Comentario – Viernes después de Ceniza

(Mt 9, 14-15)

Los discípulos de Juan todavía estaban centrados en costumbres y prácticas ascéticas que para Jesús no son lo verdaderamente importante, porque habiendo llegado el Mesías se trata de vivir una verdadera fiesta de amor, más que de buscar sacrificios.

En todo caso basta con llevar la cruz de cada día, que se nos presenta sin que la busquemos, se trata de aceptar lo que nos toque soportar, de tolerar con serenidad y amor las molestias que forman parte de nuestra misión en esta tierra.
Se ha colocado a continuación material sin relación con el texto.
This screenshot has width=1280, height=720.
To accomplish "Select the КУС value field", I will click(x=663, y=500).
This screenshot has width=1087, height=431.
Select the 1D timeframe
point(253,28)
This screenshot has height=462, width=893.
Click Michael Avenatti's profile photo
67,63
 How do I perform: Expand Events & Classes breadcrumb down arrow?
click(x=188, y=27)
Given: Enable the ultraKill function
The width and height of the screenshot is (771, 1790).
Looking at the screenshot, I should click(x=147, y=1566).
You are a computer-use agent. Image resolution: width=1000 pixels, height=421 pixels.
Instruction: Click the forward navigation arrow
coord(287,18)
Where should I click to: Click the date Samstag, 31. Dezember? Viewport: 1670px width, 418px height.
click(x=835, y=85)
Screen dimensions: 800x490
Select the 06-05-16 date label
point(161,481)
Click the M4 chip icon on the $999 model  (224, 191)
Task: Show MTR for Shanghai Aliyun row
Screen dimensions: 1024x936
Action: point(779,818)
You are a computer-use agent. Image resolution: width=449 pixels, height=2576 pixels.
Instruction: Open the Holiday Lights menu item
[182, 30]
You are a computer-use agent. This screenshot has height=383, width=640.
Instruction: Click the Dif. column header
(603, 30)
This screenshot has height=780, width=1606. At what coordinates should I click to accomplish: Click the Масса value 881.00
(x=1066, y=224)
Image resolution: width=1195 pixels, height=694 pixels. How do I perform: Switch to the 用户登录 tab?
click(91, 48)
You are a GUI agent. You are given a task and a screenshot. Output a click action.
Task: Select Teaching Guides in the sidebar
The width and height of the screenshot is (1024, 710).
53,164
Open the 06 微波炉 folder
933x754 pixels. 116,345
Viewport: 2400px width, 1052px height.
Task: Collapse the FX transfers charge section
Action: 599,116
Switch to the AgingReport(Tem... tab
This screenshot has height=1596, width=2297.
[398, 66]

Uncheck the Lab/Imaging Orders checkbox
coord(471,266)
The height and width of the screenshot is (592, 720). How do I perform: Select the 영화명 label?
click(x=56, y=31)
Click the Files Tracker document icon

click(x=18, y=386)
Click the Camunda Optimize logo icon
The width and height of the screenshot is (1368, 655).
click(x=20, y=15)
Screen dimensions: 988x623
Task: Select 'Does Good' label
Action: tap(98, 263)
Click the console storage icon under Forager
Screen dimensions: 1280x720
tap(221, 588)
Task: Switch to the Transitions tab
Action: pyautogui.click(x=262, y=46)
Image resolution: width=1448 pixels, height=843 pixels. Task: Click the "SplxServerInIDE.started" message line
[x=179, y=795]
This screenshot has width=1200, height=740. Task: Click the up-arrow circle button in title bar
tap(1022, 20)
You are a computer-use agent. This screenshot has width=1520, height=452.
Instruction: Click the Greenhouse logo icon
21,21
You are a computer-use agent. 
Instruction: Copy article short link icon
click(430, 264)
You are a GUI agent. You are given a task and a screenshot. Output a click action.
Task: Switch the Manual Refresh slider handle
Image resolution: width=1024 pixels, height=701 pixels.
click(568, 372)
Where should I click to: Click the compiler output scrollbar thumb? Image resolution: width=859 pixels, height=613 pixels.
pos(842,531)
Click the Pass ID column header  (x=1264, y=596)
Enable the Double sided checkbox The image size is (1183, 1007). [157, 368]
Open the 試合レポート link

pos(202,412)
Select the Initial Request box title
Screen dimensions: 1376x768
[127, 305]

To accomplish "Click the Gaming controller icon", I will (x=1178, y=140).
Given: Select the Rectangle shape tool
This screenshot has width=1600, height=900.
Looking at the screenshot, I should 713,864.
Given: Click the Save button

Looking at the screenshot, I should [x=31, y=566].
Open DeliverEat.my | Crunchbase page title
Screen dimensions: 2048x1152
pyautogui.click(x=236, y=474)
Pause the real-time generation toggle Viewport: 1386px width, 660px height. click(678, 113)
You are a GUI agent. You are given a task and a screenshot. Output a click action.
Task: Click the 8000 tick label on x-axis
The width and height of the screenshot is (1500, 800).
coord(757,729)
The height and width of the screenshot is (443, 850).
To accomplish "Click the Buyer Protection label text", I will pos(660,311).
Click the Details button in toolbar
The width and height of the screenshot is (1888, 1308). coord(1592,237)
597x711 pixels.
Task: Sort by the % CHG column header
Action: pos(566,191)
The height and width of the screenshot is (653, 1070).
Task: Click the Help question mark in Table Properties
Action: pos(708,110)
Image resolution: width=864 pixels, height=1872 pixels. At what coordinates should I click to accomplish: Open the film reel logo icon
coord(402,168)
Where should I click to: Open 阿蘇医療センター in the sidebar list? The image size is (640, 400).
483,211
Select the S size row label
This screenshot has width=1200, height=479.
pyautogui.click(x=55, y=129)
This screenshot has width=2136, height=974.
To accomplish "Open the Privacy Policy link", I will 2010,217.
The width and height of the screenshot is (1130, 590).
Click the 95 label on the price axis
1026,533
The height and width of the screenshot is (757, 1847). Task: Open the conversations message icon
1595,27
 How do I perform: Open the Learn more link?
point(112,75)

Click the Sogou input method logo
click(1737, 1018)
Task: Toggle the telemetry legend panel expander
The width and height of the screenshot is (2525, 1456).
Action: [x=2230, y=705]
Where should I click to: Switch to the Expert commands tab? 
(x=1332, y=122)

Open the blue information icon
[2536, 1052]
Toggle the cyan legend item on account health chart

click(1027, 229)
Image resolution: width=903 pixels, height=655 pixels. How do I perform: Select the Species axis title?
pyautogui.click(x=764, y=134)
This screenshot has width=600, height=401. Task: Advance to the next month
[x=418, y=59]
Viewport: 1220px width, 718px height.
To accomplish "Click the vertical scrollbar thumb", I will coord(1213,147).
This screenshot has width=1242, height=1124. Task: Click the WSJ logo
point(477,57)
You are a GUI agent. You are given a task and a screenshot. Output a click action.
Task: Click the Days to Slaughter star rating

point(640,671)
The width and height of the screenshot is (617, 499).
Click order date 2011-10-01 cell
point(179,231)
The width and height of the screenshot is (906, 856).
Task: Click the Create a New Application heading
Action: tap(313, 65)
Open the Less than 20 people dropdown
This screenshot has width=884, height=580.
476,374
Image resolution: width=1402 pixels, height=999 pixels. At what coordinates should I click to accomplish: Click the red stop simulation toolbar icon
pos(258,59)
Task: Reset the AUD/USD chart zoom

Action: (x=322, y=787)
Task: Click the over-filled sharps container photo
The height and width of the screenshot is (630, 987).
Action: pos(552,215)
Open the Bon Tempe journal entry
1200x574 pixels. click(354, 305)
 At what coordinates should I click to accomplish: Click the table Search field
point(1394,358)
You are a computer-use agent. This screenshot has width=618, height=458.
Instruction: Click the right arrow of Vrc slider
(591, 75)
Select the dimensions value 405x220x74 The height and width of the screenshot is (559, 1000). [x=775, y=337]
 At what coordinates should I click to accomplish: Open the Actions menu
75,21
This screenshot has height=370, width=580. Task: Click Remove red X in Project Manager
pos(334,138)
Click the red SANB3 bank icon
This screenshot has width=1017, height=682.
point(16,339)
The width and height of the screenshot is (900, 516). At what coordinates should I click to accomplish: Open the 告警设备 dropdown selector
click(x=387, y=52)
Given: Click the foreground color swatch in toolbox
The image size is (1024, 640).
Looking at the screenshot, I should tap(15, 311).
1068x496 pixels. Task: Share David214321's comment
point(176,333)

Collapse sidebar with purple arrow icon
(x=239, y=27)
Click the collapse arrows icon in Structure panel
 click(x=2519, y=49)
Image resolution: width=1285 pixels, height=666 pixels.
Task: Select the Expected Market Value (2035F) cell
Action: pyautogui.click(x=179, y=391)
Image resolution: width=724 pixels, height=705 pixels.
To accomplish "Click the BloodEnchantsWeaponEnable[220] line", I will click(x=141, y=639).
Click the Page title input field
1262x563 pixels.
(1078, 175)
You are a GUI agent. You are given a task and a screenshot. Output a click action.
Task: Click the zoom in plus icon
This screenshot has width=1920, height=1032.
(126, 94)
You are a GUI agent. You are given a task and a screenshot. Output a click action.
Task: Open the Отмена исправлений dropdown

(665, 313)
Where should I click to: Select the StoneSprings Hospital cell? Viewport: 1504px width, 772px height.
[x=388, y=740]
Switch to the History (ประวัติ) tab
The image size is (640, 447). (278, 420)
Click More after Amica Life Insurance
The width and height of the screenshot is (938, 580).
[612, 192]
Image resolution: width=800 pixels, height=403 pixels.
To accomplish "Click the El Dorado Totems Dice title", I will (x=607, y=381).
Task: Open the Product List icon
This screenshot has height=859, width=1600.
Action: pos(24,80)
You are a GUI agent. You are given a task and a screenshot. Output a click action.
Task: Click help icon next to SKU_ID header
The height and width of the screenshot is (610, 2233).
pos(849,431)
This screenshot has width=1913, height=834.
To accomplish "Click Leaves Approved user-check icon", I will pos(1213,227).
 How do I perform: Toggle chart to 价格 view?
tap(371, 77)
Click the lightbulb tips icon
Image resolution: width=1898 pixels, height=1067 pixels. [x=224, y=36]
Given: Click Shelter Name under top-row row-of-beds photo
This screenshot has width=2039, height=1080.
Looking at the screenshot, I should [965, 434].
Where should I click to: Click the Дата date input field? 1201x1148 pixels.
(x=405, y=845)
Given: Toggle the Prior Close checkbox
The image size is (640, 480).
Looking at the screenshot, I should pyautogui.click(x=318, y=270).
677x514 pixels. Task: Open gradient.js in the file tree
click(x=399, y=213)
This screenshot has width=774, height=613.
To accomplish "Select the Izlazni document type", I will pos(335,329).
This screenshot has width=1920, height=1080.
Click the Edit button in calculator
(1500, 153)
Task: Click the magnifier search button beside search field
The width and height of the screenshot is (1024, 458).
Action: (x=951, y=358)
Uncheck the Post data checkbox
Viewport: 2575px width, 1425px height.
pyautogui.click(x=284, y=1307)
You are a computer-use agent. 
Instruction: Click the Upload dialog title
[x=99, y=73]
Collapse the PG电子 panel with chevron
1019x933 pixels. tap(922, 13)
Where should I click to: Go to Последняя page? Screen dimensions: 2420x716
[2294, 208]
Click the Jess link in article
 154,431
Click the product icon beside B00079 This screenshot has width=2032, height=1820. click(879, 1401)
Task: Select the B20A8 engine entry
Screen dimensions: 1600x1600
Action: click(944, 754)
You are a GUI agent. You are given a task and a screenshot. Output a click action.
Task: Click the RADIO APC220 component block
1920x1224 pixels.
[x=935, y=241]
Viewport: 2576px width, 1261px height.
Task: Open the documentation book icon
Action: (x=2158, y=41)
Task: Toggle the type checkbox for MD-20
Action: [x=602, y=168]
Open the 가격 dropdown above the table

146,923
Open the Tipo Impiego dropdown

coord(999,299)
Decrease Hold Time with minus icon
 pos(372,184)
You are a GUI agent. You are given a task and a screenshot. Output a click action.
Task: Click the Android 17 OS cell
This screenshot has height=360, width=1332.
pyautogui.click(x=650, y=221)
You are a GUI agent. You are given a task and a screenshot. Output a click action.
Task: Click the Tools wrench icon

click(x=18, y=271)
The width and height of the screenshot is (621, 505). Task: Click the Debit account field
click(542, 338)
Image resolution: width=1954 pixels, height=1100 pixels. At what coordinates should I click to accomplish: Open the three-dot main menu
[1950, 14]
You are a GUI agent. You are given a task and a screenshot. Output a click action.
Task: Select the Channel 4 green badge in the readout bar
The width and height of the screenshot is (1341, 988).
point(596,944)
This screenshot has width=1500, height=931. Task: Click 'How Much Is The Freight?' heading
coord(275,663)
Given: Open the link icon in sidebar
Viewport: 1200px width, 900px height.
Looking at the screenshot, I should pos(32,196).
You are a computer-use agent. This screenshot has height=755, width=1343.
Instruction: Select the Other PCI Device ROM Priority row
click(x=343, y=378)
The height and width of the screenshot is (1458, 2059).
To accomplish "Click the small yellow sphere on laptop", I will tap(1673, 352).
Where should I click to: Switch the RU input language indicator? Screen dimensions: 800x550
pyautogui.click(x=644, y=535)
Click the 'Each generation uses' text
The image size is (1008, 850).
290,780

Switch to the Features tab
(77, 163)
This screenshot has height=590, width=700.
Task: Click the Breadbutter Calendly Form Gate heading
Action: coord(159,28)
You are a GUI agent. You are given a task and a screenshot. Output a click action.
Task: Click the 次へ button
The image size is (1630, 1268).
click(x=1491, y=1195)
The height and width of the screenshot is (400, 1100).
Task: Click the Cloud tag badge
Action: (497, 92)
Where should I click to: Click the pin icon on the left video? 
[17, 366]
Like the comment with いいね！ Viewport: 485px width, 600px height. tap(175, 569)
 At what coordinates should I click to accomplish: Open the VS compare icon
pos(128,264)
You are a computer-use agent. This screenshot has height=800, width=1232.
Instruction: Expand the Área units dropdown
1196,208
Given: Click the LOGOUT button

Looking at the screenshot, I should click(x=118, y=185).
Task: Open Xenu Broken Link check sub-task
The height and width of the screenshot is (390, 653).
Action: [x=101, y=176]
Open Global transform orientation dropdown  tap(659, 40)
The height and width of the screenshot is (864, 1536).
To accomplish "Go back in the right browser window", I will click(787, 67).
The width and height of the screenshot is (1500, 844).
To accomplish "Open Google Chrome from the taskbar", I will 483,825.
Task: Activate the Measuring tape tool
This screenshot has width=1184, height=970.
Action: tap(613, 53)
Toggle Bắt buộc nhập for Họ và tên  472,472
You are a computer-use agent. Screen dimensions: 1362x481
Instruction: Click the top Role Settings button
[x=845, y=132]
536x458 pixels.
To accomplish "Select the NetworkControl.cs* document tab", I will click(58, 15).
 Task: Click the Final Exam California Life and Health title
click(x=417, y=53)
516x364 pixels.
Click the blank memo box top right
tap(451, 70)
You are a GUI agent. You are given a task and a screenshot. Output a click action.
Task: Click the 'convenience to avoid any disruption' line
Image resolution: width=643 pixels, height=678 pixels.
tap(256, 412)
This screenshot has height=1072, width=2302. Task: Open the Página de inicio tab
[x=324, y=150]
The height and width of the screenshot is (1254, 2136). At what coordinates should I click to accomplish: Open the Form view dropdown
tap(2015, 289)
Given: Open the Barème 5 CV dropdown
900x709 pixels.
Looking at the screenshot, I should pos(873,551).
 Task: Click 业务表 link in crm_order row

Si aceptamos todo eso con amor, renunciando a ciertos placeres y comodidades, el Señor nos devolverá el ciento por uno; es decir, nos dará una plenitud interior, una sensación de realización humana que no tendríamos si solamente buscáramos nuestra comodidad.

En este texto Jesús aparece como el novio que se casa con su pueblo, y que invita a sus amigos a vivir esa fiesta sublime. Jesús resucitado está realmente entre nosotros, porque él lo prometió: “Yo estaré siempre con ustedes, hasta el fin del mundo” (Mt 28, 20). Por eso la Iglesia Católica da poco espacio al ayuno en sus prácticas oficiales, reduciéndolo a dos días al año: el miércoles de ceniza y el viernes santo.

Sin embargo, este texto no le quita valor a la práctica del ayuno ni la anula, pero la relega a los momentos de especial dificultad, ya que según una tradición judía hay ciertas dificultades que se superan gracias a la oración y el ayuno; pero leyendo los versículos que siguen (16-17) queda claro que en la nueva vida que trae Jesús lo más importante no son los ayunos, sino vivir la presencia del Señor en nuestras vidas.

Oración:

“Jesús, ayúdame a descubrirte como el amigo siempre presente en mi existencia: y que mi vida espiritual, consista sobre todo en estar contigo y reconocerte en mi vida, más que en buscar sacrificios para sentir que me entrego a ti. Haz que mi corazón esté en ti más que en mi propia perfección”.